We review prior work along three threads that underpin our design: (i) the landscape of point cloud segmentation with an emphasis on voxel discretization, (ii) lightweight 3D network design, and (iii) 3D attention mechanisms with coordinate priors. For completeness, we also cite representative projection-based and image-based approaches.
Several review papers have summarized the evolution of 3D point cloud semantic segmentation and proposed taxonomies that help contextualize our contributions. Xie et al. [24] categorize existing approaches into point-based, voxel-based, and multi-view projection families, emphasizing the trade-off between geometric fidelity and computational efficiency. More recent surveys, including Yang et al. [25] and Betsas et al. [26], extend this taxonomy by discussing sparse convolutional frameworks, hybrid fusion models, transformer-based architectures, and lightweight, attention-driven designs targeting real-time applications. According to these taxonomies, LVCA-Net falls into the voxel-based sparse convolution category while incorporating coordinate-aware attention to promote feature consistency. Unlike computationally intensive transformer-based models, our method emphasizes lightweight design and efficient spatial reasoning, aligning with the lightweight segmentation trends reported in recent surveys.
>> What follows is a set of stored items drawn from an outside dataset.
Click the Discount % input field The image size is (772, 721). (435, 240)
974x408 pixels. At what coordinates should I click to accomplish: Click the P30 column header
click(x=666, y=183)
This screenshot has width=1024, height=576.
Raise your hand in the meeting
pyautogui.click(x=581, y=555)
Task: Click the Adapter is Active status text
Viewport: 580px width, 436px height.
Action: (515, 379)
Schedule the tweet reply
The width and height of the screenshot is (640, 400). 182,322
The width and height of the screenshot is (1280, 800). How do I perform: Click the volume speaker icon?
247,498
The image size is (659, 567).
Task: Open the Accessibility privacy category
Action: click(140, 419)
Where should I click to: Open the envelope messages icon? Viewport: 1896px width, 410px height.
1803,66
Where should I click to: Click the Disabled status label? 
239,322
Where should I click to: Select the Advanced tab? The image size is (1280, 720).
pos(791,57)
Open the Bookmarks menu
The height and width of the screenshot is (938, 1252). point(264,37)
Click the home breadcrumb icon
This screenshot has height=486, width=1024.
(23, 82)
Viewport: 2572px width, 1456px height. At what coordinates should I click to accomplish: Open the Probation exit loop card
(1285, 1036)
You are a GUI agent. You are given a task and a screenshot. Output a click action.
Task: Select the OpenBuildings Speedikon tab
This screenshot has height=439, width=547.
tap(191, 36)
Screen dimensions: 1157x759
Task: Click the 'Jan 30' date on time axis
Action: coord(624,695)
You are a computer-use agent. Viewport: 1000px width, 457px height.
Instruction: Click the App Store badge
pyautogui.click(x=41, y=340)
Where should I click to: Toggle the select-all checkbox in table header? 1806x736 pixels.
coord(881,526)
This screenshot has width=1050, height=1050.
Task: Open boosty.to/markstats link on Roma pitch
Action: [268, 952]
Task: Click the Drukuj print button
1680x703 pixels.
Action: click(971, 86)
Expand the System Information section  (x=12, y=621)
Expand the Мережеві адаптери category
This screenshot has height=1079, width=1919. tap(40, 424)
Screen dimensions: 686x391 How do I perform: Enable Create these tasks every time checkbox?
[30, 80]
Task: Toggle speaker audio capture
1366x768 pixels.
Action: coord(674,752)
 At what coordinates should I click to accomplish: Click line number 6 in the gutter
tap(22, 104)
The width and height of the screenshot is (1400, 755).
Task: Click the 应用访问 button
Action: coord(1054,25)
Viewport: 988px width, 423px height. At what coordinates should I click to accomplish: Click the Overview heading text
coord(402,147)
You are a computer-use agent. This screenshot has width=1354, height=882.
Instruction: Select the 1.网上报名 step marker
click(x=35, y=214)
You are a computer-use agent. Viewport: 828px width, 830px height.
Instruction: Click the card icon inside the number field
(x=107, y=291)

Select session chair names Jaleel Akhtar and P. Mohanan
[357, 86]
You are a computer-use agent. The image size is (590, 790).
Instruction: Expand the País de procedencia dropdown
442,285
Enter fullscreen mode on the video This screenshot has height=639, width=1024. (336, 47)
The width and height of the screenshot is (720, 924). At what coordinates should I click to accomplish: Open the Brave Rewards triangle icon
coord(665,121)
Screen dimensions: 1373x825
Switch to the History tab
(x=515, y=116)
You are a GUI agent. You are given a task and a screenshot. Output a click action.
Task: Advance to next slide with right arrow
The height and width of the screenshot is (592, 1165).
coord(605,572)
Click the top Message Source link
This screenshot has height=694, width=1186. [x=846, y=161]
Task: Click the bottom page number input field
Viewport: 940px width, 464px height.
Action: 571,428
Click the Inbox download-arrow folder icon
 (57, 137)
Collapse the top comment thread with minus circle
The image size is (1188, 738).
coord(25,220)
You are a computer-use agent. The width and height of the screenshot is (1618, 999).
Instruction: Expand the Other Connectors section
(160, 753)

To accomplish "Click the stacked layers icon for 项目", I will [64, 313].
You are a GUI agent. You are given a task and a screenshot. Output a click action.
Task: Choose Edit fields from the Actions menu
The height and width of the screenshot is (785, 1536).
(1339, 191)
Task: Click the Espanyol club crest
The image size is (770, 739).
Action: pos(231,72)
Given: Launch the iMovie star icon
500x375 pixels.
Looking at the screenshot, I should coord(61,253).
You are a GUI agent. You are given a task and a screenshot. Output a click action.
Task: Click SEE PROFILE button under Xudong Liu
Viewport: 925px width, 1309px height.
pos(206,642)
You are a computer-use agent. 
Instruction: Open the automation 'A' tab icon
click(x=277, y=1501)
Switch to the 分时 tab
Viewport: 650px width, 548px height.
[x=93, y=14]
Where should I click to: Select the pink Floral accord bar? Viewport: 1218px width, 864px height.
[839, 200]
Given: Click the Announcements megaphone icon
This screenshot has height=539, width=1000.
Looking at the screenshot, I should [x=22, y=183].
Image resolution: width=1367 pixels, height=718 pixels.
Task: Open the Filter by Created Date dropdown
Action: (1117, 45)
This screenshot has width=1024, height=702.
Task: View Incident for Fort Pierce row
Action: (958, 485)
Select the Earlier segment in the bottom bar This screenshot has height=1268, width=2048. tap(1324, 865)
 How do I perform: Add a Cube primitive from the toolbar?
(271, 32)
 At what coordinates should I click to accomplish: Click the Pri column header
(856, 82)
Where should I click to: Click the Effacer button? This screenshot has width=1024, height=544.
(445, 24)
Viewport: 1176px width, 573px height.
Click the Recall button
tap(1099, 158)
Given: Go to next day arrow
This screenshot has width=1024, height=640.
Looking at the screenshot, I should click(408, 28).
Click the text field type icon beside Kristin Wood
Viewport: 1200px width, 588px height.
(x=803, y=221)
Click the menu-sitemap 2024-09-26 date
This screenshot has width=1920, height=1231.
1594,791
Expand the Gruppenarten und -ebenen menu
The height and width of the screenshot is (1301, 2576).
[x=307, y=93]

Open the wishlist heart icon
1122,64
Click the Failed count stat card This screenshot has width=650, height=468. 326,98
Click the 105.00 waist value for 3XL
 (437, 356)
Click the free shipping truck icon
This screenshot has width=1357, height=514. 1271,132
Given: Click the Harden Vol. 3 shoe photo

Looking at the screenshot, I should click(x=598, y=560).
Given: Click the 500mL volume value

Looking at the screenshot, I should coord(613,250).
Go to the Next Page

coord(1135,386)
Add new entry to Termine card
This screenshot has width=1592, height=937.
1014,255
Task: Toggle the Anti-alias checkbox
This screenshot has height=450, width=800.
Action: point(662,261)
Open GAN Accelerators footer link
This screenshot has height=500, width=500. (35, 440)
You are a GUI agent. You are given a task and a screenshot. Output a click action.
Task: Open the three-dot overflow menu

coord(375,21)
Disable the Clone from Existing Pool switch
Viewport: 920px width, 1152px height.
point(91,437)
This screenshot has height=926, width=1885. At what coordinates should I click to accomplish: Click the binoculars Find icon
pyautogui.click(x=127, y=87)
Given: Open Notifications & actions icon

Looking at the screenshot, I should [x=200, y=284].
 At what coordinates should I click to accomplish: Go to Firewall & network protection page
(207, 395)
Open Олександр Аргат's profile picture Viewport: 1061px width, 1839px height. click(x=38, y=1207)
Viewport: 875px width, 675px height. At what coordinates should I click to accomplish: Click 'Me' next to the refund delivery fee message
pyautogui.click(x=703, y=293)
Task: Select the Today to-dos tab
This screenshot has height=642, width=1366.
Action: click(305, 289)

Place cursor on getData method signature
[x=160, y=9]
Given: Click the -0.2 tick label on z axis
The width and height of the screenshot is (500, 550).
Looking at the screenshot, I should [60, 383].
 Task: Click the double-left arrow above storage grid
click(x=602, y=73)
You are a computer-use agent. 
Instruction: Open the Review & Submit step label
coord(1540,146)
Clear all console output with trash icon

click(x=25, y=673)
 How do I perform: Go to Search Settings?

2.1. Point Cloud Segmentation Landscape and Voxel Discretization

Voxelization regularizes large outdoor point clouds and enables sparse convolution that is amenable to efficient hardware execution [27]. MinkUNet learns scalable 3D features through generalized sparse convolutions [16], while SPVCNN couples sparse 3D encoding with efficient decoding to control activation density [18]. Cylinder3D replaces cubic partitioning with cylindrical voxels to balance range-dependent point density, and employs asymmetric residual blocks with context separation to capture long-range dependencies [17].
Other design routes further illustrate the core trade-offs between accuracy and throughput. Point-based networks such as PointNet, PointNet++, KPConv, and RandLA-Net retain geometric fidelity but face scalability limits on large-scale urban scans [13,14,15,28]. Hybrid polar or sector mappings, such as PolarNet, aim to balance per-point precision with structured processing [29]. Range-image projection methods, including RangeNet53++ and SalsaNext, deliver high throughput but may suffer from geometric distortion and depth ambiguity [30,31]. Image-domain backbones provide strong 2D priors that continue to influence 3D perception [32,33,34].
Beyond LiDAR-only modeling, multimodal feature integration has also been explored to leverage complementary sensing modalities. For example, BEVFusion [35] unifies LiDAR and camera features in a shared bird’s-eye-view representation, which can improve robustness under occlusion and illumination changes. Although such multimodal fusion frameworks demonstrate strong performance, their objectives differ from the single-sensor, LiDAR-only semantic segmentation setting addressed in this paper.
Our method retains the voxel-based pipeline for efficiency while addressing typical discretization failures, such as boundary leakage and mixed occupancy, under limited resolution. We do so with three components: anisotropic depthwise residual units that sharpen directional geometry at low computational cost; a stride-based LiteDown–LiteUp path that preserves structural continuity through skip alignment; and coordinate-aware attention that reweights features along the radial, azimuthal, and vertical axes to restore inter-voxel consistency.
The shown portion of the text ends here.